BreachAlarm have compiled statistics from their own database of known-compromised email accounts which suggest that 41% of tested email addresses are compromised. They admit the data is likely to be skewed (most people only go and check if they already think they have been compromised), but that’s still a really high number.
Now combine that with Experian’s recent commentary – specific to bank checking (current) accounts in the UK – that “89 in every 10,000 current account applications is by a fraudster using a stolen ID”.
So you’re thinking: OK, just under 1% of applications; that’s not such a big deal, right?
In the 2014-2015 period, in the UK alone, over 1 million bank account switches took place.

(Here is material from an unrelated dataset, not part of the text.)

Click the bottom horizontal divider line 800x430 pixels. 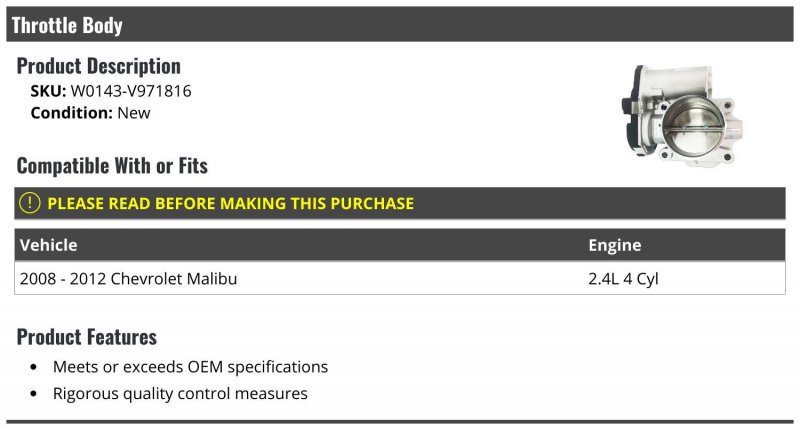tap(400, 421)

Which means that potentially a hundred thousand personal bank accounts were taken over during that one-year period. In the UK alone.

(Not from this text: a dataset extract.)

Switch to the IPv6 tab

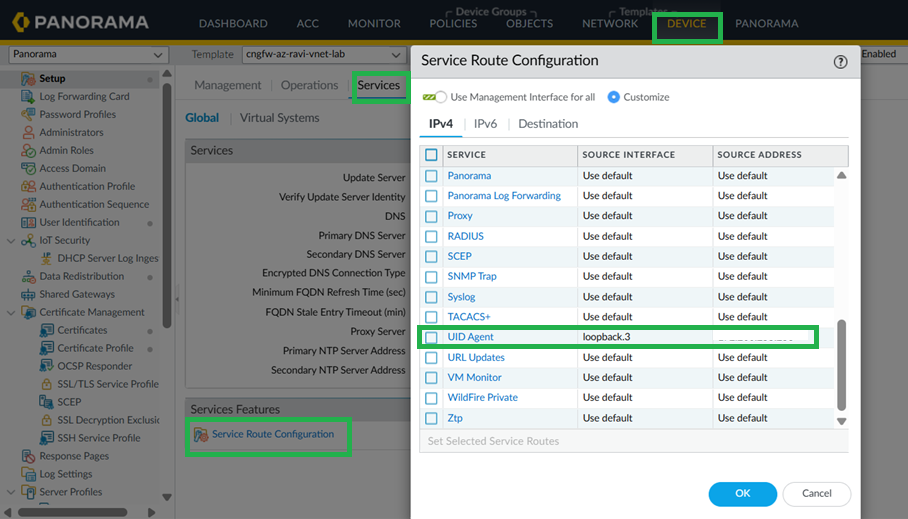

The reason for this is simple: the vast majority of online services use email as the route to establish identity when a password reset is requested.
Once the email account is compromised, it becomes significantly easier for the attacker to complete the rest of the digital takeover by progressively resetting passwords across accounts. The more services they compromise, the more information they have about the individual, making it that much more feasible to takeover the digital persona in its entirety. Alex Simons walked through a real-world example at Cloud Identity Summit earlier this year (the relevant section starts about 9′35″ in).
So what do we do about it? Well, 2(+)FA can help, clearly. But that’s still shutting the stable door after the horse – and remember that the chain is really only as strong as its weakest links. The majority of services today sadly don’t implement multifactor, or federation; or their customers chose not to switch it on. And why should they? For most people, 2FA (at least the way it’s generally implemented today) is an inconvenience.
There are improvements coming, for sure (Mobile Connect, FIDO and a range of startups and new market entrants with innovative solutions) but the adoption curve will be slow; and it’s going to take a while before we get to Bob Blakley’s utopia of security designed for the bad guy, not the good guy.
In the meantime, then, sharing intelligent, real-term alerts about potentially compromised accounts – not just email, but other cyber-services too – will help companies more intelligently target their step-up verification processes, and put a roadblock in this superhighway of fraud.